Il a aussi salué "la promptitude avec laquelle les forces de l'ordre se sont dépêchées sur les lieux".

"Nous avons quand même réussi, grâce aux forces spéciales, à l'intervention rapide des brigades, à éviter une véritable catastrophe, parce que se trouvaient dans le musée au moment de l'attaque environ 300 personnes", a renchéri le ministre de l'Intérieur Najem Gharsalli.

Mais dans le même temps, le chef du gouvernement Habib Essid a reconnu des "failles", alors que quelques mètres séparent le musée du siège du Parlement où se tenait, au moment de l'attaque, une réunion sur la réforme de la loi antiterroriste.

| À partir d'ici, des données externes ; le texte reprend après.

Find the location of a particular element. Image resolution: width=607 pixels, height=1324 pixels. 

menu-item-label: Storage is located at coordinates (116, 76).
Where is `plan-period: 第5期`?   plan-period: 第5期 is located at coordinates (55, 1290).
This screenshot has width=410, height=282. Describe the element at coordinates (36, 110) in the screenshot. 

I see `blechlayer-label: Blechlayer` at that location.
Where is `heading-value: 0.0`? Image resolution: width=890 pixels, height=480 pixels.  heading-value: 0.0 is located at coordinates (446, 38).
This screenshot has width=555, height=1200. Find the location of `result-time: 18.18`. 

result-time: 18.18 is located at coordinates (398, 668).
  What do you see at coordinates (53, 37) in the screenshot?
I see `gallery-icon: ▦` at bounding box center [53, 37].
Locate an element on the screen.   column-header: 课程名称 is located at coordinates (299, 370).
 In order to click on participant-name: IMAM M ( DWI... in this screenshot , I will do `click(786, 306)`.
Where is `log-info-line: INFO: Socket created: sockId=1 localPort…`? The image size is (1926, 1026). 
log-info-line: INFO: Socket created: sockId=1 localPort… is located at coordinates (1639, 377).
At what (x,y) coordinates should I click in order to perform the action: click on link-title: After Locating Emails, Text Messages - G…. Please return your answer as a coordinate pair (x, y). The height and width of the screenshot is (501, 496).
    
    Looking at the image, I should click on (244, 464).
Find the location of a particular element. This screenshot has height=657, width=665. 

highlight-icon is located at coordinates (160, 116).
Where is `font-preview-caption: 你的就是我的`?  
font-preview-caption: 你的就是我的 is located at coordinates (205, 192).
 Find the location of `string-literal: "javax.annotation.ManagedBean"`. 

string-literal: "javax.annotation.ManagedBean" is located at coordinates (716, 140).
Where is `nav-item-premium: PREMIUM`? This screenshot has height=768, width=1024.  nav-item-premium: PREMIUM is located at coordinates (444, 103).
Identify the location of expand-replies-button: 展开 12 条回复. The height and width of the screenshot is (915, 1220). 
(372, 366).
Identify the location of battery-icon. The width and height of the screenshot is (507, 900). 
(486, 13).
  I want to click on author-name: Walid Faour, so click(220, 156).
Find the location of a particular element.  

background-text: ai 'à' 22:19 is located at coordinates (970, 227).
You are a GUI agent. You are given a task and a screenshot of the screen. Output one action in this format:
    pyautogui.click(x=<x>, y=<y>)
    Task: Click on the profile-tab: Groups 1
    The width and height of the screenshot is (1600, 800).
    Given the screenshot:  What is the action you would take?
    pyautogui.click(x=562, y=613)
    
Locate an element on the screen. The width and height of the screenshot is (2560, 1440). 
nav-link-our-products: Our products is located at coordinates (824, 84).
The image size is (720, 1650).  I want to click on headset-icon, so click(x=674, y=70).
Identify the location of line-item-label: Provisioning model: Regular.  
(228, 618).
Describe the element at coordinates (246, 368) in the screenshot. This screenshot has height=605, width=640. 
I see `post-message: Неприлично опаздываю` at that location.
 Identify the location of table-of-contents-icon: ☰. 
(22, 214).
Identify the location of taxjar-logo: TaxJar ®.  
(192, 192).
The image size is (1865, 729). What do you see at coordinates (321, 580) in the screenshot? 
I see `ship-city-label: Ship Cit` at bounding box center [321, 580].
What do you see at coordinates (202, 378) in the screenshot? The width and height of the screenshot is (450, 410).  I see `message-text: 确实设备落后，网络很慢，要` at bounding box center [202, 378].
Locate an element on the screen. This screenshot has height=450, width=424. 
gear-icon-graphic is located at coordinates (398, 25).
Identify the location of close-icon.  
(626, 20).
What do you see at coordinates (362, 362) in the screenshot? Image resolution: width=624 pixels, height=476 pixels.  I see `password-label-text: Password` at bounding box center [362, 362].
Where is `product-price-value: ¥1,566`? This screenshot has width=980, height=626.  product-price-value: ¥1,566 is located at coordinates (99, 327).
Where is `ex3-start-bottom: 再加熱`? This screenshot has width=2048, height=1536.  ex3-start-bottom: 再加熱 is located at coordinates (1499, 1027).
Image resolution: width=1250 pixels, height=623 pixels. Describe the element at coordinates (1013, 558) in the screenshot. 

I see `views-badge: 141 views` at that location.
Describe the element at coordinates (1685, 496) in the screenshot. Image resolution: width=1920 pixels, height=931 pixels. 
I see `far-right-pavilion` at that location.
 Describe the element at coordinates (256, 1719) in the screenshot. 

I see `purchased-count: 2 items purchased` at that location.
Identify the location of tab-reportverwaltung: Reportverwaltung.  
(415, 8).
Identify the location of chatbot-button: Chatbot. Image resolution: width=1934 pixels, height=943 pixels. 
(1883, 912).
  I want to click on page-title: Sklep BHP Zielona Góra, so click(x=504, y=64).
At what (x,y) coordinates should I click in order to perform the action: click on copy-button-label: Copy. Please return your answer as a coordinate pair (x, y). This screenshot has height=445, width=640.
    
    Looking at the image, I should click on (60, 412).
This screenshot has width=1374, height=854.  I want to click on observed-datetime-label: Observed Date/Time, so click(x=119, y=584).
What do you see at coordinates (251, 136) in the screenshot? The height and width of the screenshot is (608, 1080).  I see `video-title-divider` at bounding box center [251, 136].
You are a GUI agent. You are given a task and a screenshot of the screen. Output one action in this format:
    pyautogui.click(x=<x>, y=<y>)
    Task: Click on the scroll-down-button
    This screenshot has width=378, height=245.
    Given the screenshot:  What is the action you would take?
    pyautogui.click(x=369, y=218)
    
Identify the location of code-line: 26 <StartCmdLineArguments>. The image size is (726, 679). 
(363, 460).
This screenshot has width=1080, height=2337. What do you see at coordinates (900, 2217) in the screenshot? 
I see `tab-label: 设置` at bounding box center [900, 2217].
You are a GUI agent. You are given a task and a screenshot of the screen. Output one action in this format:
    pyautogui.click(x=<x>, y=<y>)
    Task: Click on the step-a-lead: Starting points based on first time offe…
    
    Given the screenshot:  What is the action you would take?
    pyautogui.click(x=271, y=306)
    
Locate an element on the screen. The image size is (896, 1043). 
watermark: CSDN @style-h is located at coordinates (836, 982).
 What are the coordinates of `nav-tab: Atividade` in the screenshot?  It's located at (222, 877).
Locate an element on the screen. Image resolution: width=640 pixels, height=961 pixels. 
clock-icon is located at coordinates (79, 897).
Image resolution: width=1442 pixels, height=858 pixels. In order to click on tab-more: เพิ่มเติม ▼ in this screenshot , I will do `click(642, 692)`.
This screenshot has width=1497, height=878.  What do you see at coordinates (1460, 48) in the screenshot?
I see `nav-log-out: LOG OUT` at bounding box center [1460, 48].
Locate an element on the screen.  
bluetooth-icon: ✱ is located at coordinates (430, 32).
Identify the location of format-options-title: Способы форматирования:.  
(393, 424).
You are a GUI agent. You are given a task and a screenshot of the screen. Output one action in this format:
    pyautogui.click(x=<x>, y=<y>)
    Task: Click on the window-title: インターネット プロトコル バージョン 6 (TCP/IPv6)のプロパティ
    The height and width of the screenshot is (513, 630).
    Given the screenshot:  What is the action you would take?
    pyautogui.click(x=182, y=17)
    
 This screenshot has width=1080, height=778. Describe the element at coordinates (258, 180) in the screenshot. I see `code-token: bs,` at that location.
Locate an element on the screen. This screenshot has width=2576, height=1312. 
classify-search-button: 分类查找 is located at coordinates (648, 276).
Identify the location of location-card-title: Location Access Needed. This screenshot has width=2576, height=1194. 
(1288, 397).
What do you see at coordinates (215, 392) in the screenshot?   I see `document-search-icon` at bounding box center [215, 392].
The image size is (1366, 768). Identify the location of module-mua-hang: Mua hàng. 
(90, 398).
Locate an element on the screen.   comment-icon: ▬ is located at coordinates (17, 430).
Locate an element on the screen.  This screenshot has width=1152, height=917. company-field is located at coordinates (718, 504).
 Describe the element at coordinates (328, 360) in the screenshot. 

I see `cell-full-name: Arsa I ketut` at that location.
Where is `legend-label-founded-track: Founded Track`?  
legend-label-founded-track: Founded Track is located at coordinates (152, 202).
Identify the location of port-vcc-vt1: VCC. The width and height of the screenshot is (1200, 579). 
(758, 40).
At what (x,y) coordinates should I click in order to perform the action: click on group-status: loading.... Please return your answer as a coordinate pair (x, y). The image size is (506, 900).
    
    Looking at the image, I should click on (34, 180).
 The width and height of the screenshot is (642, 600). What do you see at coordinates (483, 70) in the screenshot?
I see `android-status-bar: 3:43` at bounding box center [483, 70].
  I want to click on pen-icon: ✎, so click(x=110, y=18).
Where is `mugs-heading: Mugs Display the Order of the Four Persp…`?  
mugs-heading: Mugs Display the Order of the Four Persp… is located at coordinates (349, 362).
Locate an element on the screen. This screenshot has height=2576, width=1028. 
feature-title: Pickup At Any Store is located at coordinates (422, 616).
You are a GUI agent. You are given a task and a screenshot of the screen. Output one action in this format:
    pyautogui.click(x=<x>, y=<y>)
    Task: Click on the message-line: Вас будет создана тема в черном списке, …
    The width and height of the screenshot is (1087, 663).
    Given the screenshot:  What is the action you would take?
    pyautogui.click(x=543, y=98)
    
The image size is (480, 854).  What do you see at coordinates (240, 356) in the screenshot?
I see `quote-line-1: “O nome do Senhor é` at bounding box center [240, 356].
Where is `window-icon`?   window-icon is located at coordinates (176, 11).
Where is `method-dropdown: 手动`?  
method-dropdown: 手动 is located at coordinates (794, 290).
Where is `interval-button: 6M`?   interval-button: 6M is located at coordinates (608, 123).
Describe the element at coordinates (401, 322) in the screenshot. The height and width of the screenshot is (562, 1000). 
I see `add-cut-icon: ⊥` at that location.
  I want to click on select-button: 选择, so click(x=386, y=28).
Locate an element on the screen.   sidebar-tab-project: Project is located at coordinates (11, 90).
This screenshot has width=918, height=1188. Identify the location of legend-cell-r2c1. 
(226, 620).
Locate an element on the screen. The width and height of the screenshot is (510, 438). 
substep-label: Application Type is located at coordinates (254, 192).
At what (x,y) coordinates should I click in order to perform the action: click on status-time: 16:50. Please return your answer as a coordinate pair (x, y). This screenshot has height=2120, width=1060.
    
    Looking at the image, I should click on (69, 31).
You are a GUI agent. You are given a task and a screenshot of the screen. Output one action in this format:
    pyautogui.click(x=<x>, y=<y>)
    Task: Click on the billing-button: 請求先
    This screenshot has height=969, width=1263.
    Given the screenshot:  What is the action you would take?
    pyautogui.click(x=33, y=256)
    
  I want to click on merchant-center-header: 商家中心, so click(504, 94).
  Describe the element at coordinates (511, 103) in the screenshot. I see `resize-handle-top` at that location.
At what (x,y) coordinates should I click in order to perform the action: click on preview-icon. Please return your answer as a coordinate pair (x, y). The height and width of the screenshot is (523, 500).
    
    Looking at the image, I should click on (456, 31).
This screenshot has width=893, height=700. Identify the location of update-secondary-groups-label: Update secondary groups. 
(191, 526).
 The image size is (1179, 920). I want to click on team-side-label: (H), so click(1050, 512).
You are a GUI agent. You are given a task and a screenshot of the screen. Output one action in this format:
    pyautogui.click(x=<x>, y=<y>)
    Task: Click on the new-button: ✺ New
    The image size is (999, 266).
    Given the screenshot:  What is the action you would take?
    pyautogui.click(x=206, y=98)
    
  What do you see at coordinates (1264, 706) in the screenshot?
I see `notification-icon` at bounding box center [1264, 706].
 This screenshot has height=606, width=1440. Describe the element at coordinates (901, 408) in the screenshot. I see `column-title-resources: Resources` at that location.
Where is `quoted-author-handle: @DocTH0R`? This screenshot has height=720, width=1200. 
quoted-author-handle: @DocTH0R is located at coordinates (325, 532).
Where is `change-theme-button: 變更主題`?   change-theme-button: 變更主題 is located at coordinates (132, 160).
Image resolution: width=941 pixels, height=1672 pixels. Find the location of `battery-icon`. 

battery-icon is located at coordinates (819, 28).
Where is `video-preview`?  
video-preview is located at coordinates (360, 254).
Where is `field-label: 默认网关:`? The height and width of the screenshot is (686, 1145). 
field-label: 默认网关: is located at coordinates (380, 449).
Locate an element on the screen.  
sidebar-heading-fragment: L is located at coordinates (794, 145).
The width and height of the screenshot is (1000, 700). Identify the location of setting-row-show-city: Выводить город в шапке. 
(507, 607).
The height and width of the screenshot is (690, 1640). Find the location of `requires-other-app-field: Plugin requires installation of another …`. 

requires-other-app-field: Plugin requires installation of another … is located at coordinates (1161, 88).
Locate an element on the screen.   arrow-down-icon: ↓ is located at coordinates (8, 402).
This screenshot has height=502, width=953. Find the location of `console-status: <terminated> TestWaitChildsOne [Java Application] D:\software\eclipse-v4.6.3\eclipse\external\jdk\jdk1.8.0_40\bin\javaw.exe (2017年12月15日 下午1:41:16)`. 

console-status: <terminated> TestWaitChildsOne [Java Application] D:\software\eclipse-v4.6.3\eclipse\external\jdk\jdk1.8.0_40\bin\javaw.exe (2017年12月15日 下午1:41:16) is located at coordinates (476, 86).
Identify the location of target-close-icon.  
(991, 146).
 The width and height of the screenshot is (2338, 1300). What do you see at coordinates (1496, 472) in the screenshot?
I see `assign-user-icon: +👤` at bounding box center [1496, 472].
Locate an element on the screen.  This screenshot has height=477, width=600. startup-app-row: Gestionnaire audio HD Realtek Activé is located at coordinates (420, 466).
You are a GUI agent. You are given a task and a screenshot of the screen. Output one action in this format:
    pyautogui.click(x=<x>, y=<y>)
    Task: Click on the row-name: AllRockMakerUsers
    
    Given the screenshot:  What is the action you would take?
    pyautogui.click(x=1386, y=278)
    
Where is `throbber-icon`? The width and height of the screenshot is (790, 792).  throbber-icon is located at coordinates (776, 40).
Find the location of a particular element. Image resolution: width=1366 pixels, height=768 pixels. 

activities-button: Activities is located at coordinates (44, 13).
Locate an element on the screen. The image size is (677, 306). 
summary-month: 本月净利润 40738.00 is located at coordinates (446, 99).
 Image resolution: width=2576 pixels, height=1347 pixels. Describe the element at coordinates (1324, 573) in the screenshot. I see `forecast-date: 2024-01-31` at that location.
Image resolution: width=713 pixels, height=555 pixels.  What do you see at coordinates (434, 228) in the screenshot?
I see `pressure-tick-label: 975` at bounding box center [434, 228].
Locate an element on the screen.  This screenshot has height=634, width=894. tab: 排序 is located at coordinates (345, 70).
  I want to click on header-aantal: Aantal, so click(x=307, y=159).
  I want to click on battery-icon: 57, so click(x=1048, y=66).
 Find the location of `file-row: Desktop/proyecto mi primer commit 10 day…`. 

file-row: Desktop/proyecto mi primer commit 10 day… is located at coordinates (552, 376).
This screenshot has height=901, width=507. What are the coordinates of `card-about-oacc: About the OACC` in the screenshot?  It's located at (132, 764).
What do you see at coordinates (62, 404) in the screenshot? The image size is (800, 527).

Et le vice-président de l'Assemblée, Abdelfattah Mourou, a affirmé à l'AFP que mercredi, jour de l'attaque, "il n'y avait pas de police autour du Parlement et autour du musée".

"J'ai appris qu'il y avait quatre policiers seulement qui devaient assurer la sécurité autour du Parlement, dont deux étaient au café.Le troisième mangeait un casse-croûte et le quatrième ne s'est pas présenté", a-t-il déploré.

Il s'agit de la première opération à être revendiquée par l'EI en Tunisie, mais ce groupe compte des centaines de combattants tunisiens dans ses rangs.